Tym bardziej, że nie tylko podczas pracy nad materiałem, ale i w trakcie programu, dochodziło do nieporozumień pomiędzy Sikorą a twórcami muzycznego show. Choć aktorka pozytywnie ocenia swój udział w "The Voice..." przyznaje, że i ten program nie był wolny od manipulacji. Do jednego z typowych zagrań pod publiczkę doszło w półfinale.
KŻ/AOS
Zwyciężczyni ujawnia kulisy programu
Wśród muzycznych programów typu talent show trwa zażarta walka o widza. Nic dziwnego, że telewizyjne stacje robią co mogą, by podkręcić emocje i zapewnić odbiorcom spektakularne widowisko.

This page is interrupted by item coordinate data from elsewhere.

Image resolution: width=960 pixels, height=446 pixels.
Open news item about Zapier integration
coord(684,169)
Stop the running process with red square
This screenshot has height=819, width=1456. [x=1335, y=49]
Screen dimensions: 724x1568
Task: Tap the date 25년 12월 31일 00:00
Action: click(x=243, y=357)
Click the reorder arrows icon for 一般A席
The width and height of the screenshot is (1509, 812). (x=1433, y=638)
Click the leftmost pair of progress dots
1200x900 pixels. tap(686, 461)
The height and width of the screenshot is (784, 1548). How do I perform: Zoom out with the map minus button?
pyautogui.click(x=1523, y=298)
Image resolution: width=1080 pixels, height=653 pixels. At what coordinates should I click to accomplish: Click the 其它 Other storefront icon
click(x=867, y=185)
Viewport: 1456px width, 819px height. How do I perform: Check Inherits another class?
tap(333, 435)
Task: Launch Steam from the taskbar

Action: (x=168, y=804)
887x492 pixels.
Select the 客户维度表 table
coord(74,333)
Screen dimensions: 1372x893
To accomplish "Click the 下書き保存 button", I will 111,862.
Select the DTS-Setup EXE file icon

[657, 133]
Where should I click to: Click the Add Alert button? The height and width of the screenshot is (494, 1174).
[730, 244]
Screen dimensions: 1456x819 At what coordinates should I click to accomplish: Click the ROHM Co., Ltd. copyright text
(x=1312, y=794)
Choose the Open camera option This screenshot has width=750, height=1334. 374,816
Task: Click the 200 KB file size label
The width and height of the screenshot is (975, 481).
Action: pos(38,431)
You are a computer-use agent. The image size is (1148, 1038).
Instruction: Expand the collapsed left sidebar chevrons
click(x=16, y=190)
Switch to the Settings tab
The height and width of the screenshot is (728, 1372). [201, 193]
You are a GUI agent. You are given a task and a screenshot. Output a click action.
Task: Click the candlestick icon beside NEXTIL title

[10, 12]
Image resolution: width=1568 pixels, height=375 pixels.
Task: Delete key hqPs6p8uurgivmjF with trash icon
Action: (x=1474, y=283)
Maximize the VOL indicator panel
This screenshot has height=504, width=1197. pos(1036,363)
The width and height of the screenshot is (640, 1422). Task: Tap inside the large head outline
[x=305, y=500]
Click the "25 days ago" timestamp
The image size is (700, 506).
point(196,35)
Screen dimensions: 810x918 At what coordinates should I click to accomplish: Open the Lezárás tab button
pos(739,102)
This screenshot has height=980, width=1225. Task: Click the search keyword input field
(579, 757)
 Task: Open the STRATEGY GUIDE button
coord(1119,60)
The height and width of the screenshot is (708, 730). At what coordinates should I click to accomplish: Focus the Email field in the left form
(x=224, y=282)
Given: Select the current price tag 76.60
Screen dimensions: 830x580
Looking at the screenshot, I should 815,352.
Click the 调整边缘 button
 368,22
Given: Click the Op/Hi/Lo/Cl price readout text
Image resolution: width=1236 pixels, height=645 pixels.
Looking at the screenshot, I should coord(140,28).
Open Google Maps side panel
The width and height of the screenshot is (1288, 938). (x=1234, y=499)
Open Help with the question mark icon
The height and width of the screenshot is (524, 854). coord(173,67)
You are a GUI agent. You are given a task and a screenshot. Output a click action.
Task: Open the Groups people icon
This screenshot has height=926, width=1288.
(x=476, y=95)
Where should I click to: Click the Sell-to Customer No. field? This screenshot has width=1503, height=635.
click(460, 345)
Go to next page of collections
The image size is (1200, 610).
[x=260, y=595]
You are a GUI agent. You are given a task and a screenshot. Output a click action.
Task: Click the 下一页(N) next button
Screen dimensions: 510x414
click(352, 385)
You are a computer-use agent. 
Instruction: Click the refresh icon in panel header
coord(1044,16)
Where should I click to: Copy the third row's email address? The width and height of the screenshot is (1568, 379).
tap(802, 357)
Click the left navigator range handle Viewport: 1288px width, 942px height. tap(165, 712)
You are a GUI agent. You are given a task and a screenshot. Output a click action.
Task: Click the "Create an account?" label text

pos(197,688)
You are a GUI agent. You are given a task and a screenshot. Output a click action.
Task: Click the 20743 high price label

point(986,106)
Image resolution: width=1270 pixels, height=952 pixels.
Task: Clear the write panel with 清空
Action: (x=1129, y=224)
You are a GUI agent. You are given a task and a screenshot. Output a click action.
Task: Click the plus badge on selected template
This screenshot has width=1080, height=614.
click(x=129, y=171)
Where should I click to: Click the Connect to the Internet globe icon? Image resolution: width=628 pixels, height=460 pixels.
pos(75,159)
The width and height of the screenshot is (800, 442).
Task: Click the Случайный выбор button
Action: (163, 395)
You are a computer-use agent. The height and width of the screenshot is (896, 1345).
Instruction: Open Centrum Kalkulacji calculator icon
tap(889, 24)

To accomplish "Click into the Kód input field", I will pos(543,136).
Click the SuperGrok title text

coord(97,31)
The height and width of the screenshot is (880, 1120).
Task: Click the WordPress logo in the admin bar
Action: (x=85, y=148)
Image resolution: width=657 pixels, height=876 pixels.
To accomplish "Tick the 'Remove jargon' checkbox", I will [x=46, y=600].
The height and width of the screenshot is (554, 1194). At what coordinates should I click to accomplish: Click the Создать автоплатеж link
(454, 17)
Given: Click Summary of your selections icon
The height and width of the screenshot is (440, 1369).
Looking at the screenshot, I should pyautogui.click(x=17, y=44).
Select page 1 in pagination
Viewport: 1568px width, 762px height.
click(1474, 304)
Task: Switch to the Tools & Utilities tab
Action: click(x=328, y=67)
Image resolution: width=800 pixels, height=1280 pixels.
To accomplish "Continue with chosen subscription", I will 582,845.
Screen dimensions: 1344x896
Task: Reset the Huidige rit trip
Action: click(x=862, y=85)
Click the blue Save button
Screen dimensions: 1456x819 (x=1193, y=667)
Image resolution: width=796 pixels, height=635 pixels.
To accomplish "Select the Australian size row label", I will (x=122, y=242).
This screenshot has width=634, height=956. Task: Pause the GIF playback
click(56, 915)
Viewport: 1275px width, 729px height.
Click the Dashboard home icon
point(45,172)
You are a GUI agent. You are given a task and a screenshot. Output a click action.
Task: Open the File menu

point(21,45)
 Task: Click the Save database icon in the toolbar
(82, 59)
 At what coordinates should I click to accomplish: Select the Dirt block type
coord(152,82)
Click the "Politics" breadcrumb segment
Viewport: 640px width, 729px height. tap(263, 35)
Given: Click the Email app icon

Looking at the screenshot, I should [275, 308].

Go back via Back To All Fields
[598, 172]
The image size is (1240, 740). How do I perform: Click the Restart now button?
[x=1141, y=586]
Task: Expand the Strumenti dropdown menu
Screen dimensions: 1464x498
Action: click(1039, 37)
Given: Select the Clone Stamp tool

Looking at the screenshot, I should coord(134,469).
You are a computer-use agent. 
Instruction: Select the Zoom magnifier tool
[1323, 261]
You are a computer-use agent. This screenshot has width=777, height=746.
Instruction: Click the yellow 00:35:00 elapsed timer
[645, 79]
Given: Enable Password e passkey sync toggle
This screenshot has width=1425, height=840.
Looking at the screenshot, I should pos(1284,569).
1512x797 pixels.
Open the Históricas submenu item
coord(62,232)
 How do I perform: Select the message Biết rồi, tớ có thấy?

Zdaniem Sikory producenci "The Voice..." również sięgali po chwyty, które wzmacniają przekaz i zwiększają oglądalność.
Nieprzypadkowe było zestawienie w półfinale jej z inną faworytką programu, Dorotą Osińską, prywatnie dobrą znajomą artystki. Jak jednak podkreśliła Sikora, była to jedyna sytuacja tego typu, którą sobie przypomina. Nie ma też z tego powodu specjalnego żalu do producentów.
- Jestem zadowolona z tego, co działo się z moją osobą w programie. Realizowałam tam plan na siebie. Nie dopuszczałam, żeby ktoś mógł się moim kosztem promować. Osobiście nie krytykuję niczego, natomiast lubię pewne sytuacje nazywać po imieniu - wyznała piosenkarka, której udało się zrealizować w show złożenia, z którymi przyszła do programu.
Zwyciężczyni ujawnia kulisy programu
- Mój udział w programie był wskazany dla promocji tych spraw, którymi się zajmuję i które podpisuję swoim nazwiskiem. Program stał się rodzajem nośności, a wzięłam w nim udział dlatego że zgodzono się na "Cry Baby", który był utworem wymyślonym właśnie na tę sytuację. Cały sezon był jedną wielką lekcją - wyjaśnia piosenkarka.
Płytę "BWB Experience", która jest owocem przygody Natalii Sikory z telewizją, artystka nazywa kompromisem, z którego jest zadowolona.
- Był kompromis, było zgodzenie się na pewne ryzyko i danie szansy. Nie jest to częste i tu podziękowania dla "The Voice od Poland" i Universal Music. Te instytucje faktycznie zaryzykowały i dały widzowi coś zupełnie innego- mówi agencji informacyjnej Newseria Lifestyle Sikora.
27 czerwca w warszawskim klubie Progresja odbędzie się koncert premierowy promujący krążek.